Ia meninggal dunia saat mendapat perawatan sekitar 1,5 jam karena kondisinya terus menurun selama perawatan.
Sebelumnya, truk tersebut berusaha melintasi rel setelah sebuah kereta api Logawa yang menuju Surabaya baru saja melintas.
Sopir truk, yang diduga menyangka tidak ada kereta lagi yang akan melintas, mencoba menerobos perlintasan.
Namun, dari arah sebaliknya, KA Argo Semeru yang tengah melaju dari Surabaya menuju Jakarta muncul dan langsung menabrak truk tersebut.

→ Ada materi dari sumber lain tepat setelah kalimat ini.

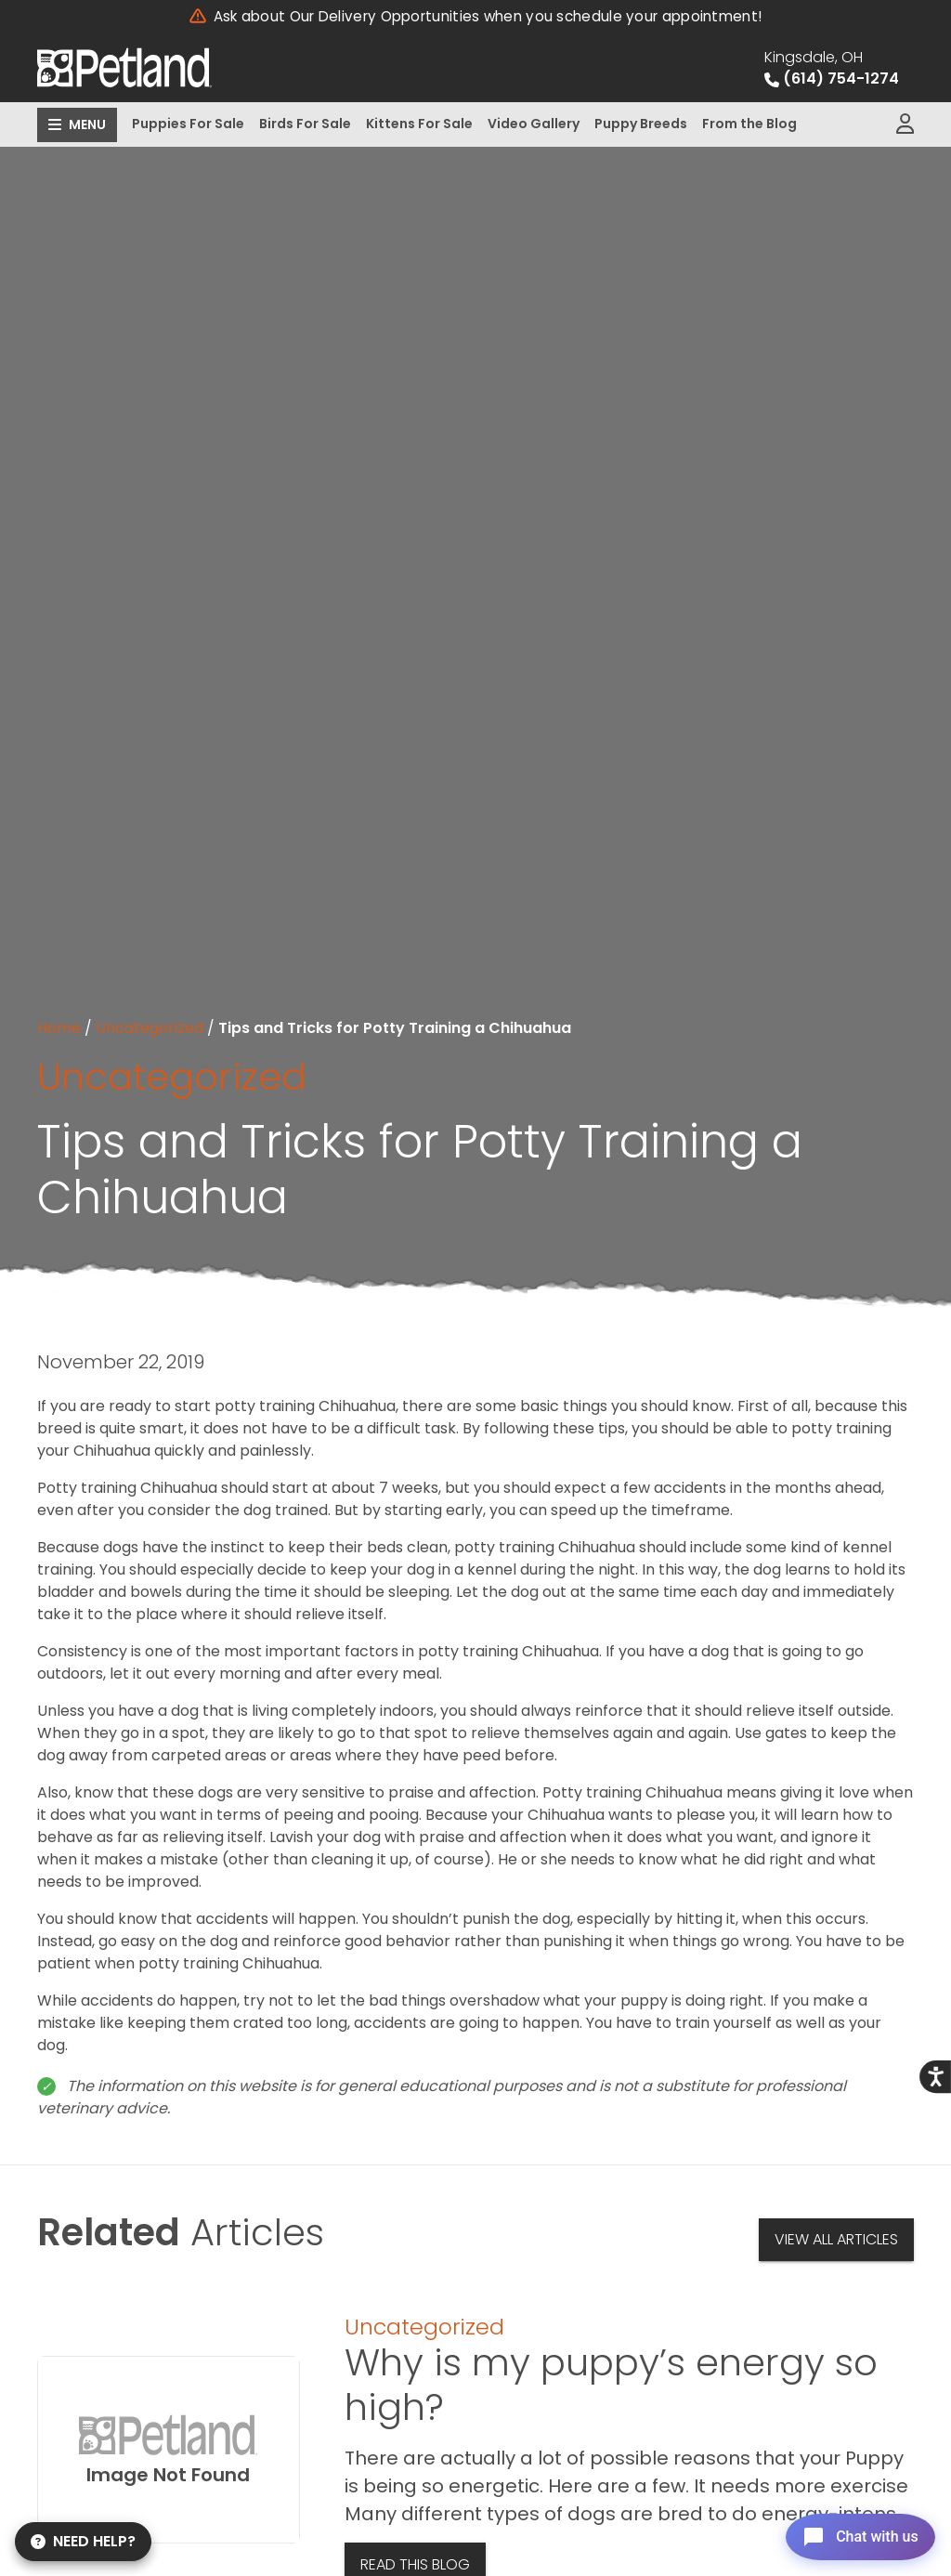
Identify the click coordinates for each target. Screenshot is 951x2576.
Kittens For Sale (419, 123)
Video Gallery (534, 123)
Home (59, 1028)
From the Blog (749, 123)
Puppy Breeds (640, 123)
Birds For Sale (305, 123)
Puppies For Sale (188, 123)
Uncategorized (149, 1028)
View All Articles (836, 2239)
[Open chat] (852, 2533)
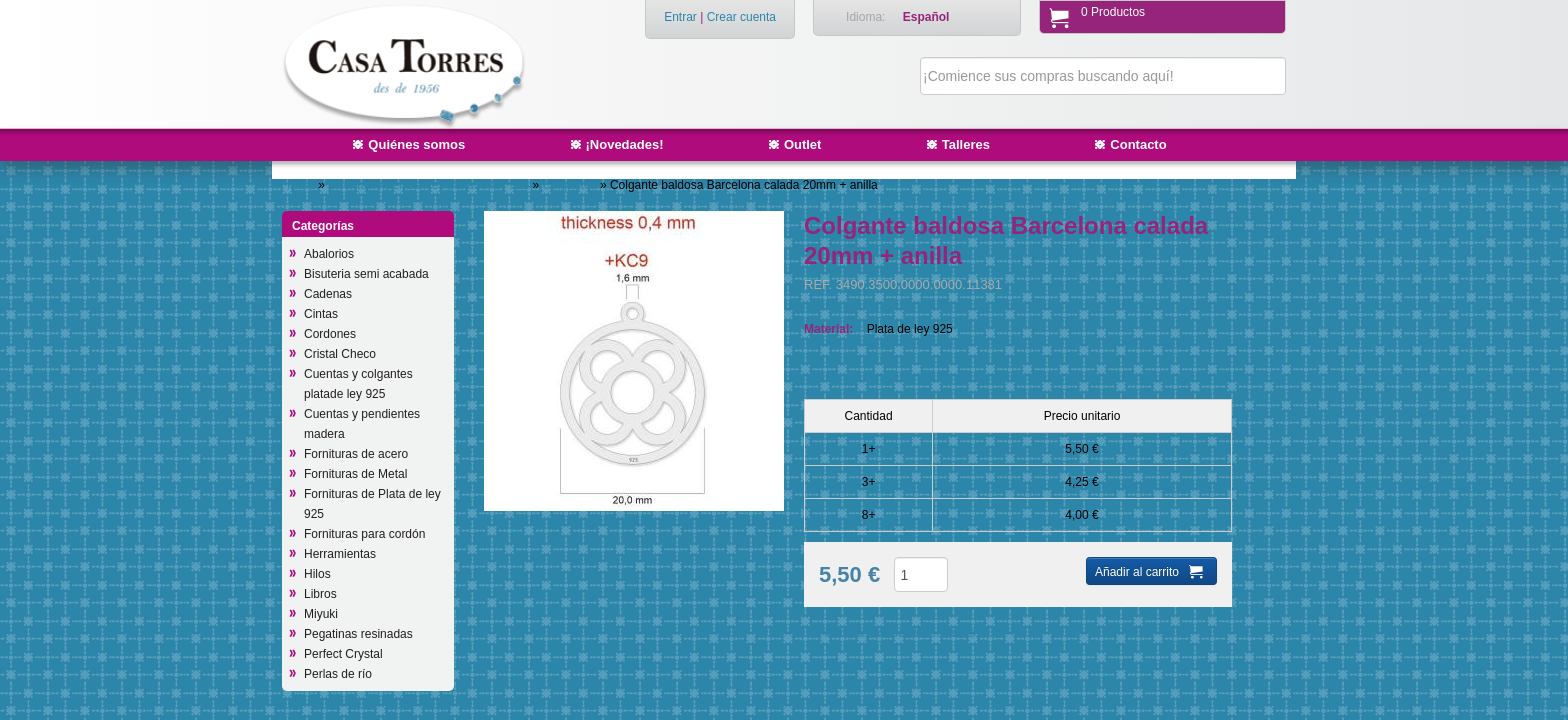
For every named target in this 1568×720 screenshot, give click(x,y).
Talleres (966, 144)
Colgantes (571, 185)
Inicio (301, 185)
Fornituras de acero (356, 454)
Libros (320, 594)
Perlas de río (338, 674)
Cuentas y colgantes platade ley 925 (358, 384)
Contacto (1138, 144)
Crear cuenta (741, 17)
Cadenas (328, 294)
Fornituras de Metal (355, 474)
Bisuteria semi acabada (366, 274)
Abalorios (329, 254)
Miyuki (321, 614)
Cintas (321, 314)
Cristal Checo (340, 354)
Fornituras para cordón (364, 534)
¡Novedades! (625, 144)
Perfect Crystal (343, 654)
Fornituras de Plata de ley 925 (372, 504)
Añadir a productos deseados (897, 633)
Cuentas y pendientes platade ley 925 (430, 185)
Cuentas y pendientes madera (362, 424)
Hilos (317, 574)
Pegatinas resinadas (358, 634)
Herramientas (340, 554)
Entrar (680, 17)
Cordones (330, 334)
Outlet (803, 144)
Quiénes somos (416, 144)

Benturan keras menyebabkan truk mengalami kerusakan parah, dan roda belakang truk terpental jauh dari lokasi kecelakaan.
Kecelakaan ini menyebabkan keterlambatan perjalanan KA Argo Semeru selama 1,5 jam.
Selain itu, PT KAI juga mengalami kerugian karena kerusakan pada sarana lokomotif akibat benturan keras dengan truk.
Lokomotif harus diganti sebelum KA Argo Semeru dapat melanjutkan perjalanannya.
Sopir Meninggal, Kernet dalam Kondisi Kritis
Sopir truk, Sudiyono, meninggal dunia setelah mengalami luka serius akibat kecelakaan tersebut.
Sementara itu, kernet truk bernama Dardi (52) masih dalam perawatan intensif di rumah sakit.
Sudiyono juga mengalami luka berat akibat benturan keras dalam kecelakaan tersebut.
Tanggapan PT KAI Daop VII Madiun
Menanggapi kecelakaan ini, PT KAI Daop VII Madiun kembali mengingatkan pentingnya keselamatan saat melintasi perlintasan sebidang.
Kuswardojo, Manager Humas PT KAI Daop VII Madiun, meminta masyarakat untuk selalu berhenti, tengok kiri-kanan, dan memastikan tidak ada kereta yang melintas sebelum melintasi rel kereta api.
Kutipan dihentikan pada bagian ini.